Appointing a receiver to a trust under the Trusts Act 2019

The Trusts Act 2019 (Act) came into force on 1 January 2022. As noted in a previous article, the Act applies to most existing and new trusts and signifies the first significant legislative change to trust law in New Zealand in over 60 years. The new Act is designed to make trust law more accessible by clarifying and simplifying core trust principles and essential obligations for trustees.

Many trust disputes involve trustees falling out with each other, or with the beneficiaries in whose best interests they are supposed to be acting. In most cases, beneficiaries or other trustees may look to remove a poorly performing trustee, often to be replaced by a professional trustee, and will seek a High Court judge’s assistance to do so. However, instead of having a trustee removed, in some cases it may be preferable to ask the Court to appoint a receiver to the trust, which is the focus of this article.

Section 138

Section 138 of the Act is a new provision and states:

138 Court may appoint receiver for trust

  1. The court may, on an application by an interested person or on its own motion, appoint a receiver to administer a trust.

  2. The court must be satisfied that the appointment of a receiver to administer the trust is—

    1. Reasonably necessary in the circumstances of the trust; and

    2. Just and equitable.

  3. Only a person qualified to be a trustee may be appointed under subsection (1).

  4. When appointing a receiver under this section, the court (having regard to the terms of the trust and the interests of justice) must determine—

    1. the extent of the duties and powers of the receiver; and

    2. the duration of the receivership; and

    3. the principles that the receiver is to apply in determining priorities; and

    4. whether the receiver is to be paid from the trust assets.

  5. If a court determines under subsection (4) that a receiver has a power in relation to a trust, the trustee of the trust cannot exercise that power for the duration of the receivership.

Analysis

The first point to note is that if a receiver is appointed, the practical effect is similar to having a trustee (or trustees) removed because under s 138(5) any power given to the receiver is thereby removed from a trustee for the duration of the receivership.

Second, it is commonplace for receivers to be appointed by creditors of companies, most often under the terms of a debenture, where their function is to receive income and pay outgoings, realise the business’s assets, and distribute them in accordance with the terms of the debenture. The ongoing viability of the company itself is often secondary. However, the function of a Court-appointed receiver is to preserve a company’s assets and its potential for earning profits in the future. Court-appointed receivers are officers of the Court, answerable to the Court, and not controlled by either the company or its creditors. Similar considerations apply to any Court appointed receiver to a trust.

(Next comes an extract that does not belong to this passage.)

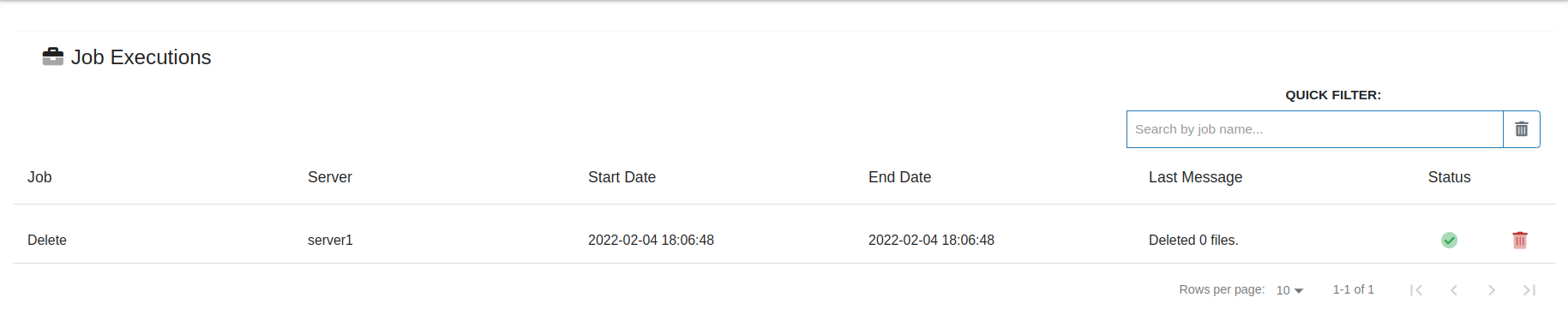Viewport: 1568px width, 333px height.
Task: Go to the first page of results
Action: coord(1416,290)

In its Review of the Law of Trusts: Preferred Approach (NZLC IP31, 2012) the Law Commission considered that providing for the appointment of a receiver to a trust “has the potential to be a very useful process; the receiver can take charge of the fund, deal with and if necessary realise some assets, conduct a managed distribution, and if appropriate, hand back the fund to the trustees.” It noted that while the High Court can already appoint a receiver in respect of trust property under its inherent jurisdiction, it rarely does so, probably due to a lack of awareness or understanding that the jurisdiction exists. The Law Commission recommended that the power to appoint a receiver should apply not only to trusts that have a corporate trustee, but to all trusts and that applications could be made by trustees and beneficiaries, not just creditors.

The first decision to consider s 138 was that of Jagose J in Reaney v Reaney [2021 NZHC 784, which concerned a family trust dispute. The context was a hearing on the papers of a without notice interlocutory application for an order appointing a receiver to trust property in a proceeding seeking the defendant husband’s removal as trustee.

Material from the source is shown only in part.